New Accounting Pronouncements
Recently Adopted Accounting Pronouncements
Income Taxes (Topic 740) - In December 2023, the FASB issued ASU No. 2023-09, "Improvements to Income Tax Disclosures," which requires enhanced income tax disclosures, including specific categories and disaggregation of information in the effective tax rate reconciliation, disaggregated information related to income taxes paid, income or loss from continuing operations before income tax expense or benefit and income tax expense or benefit from continuing operations. The requirements of the ASU are effective for annual periods beginning after December 15, 2024, with early adoption permitted. The Company adopted the new standard on January 1, 2025 and presented disclosures on a retrospective basis. The adoption of the standard did not have a material impact on the Company's consolidated financial statements.
Recently Issued Accounting Pronouncements Not Yet Adopted
Income Statement - Reporting Comprehensive Income - Expense Disaggregation Disclosures (Subtopic 220-40) - In November 2024, the FASB issued ASU No. 2024-03, "Disaggregation of Income Statement Expenses," which requires disaggregation and disclosure of specified information about certain costs and expenses in the notes to the financial statements. The requirements of the ASU are effective for annual periods beginning after December 15, 2026, and interim reporting periods beginning after December 15, 2027, with early adoption permitted. The Company is currently evaluating the impact ASU No. 2024-03 will have on its consolidated financial statements.
About New Standards Disclosures
New accounting standards disclosures describe recently adopted pronouncements and those not yet effective, along with management's assessment of their expected impact. This section provides an early warning system for upcoming changes to how a company reports its financial results, often years before the new rules take effect.

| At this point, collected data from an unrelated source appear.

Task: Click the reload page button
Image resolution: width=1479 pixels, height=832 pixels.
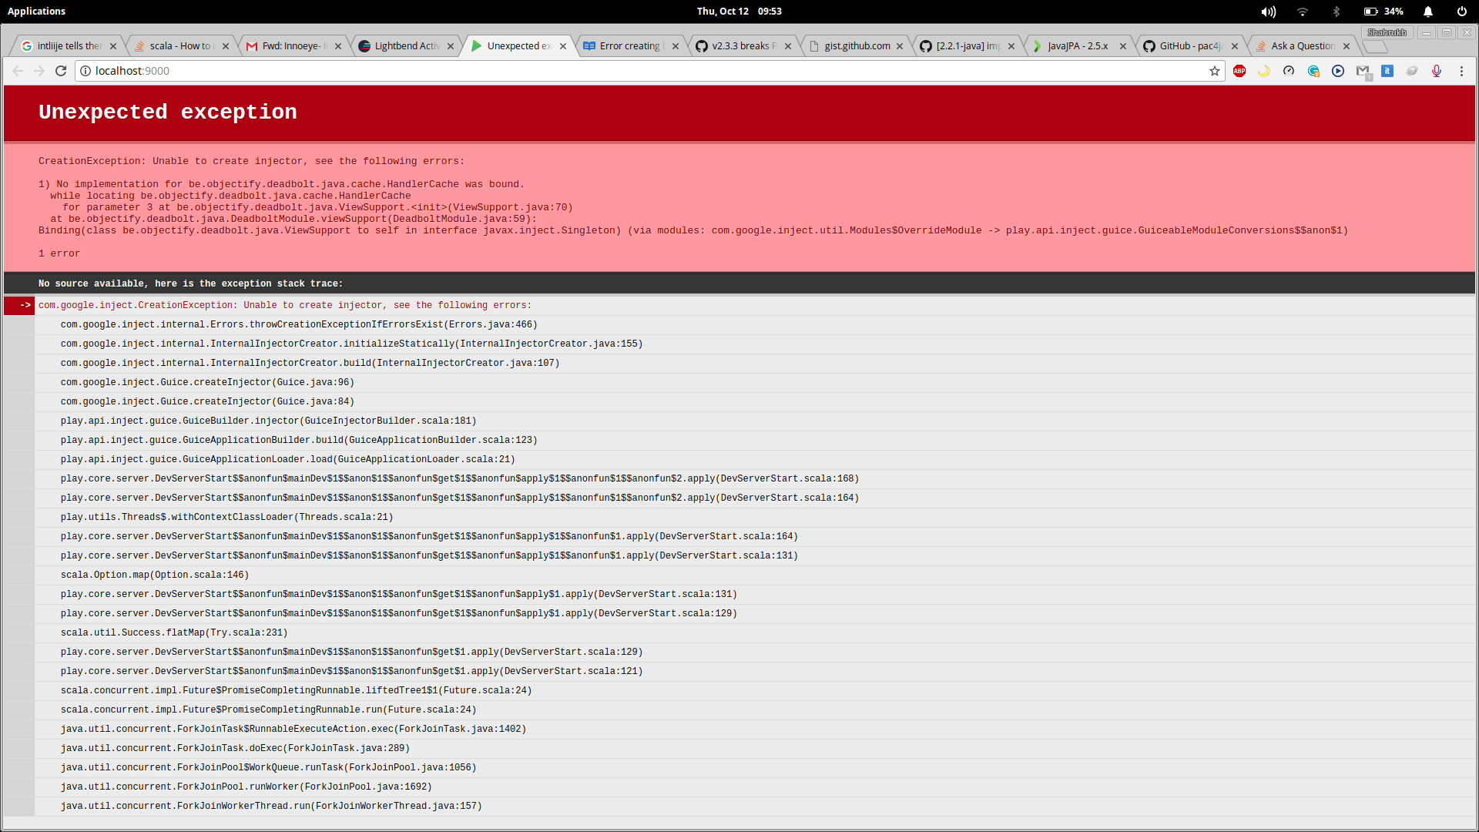Action: [x=60, y=70]
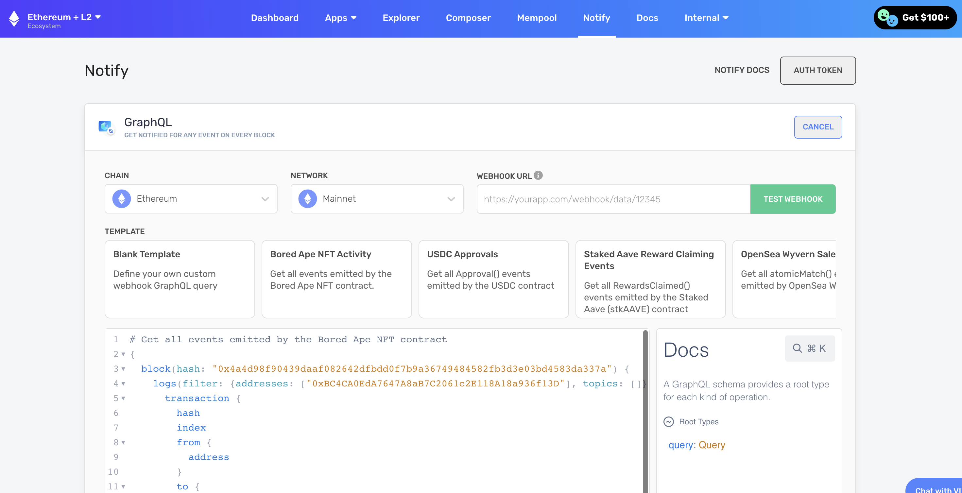The image size is (962, 493).
Task: Click the Cancel button
Action: tap(818, 127)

Key signals: when management describes a not-yet-adopted standard's impact as "material" or "still being evaluated," it signals potential significant changes to reported metrics upon adoption. Watch for standards that affect a company's core operations — for example, revenue recognition changes for software companies or lease accounting changes for retailers with large store footprints. The transition method chosen (full retrospective versus modified retrospective) affects comparability with prior periods. Companies that delay adoption to the latest permitted date may be struggling with implementation complexity. Compare the disclosed impact assessments against peers in the same industry to gauge whether management's expectations are reasonable.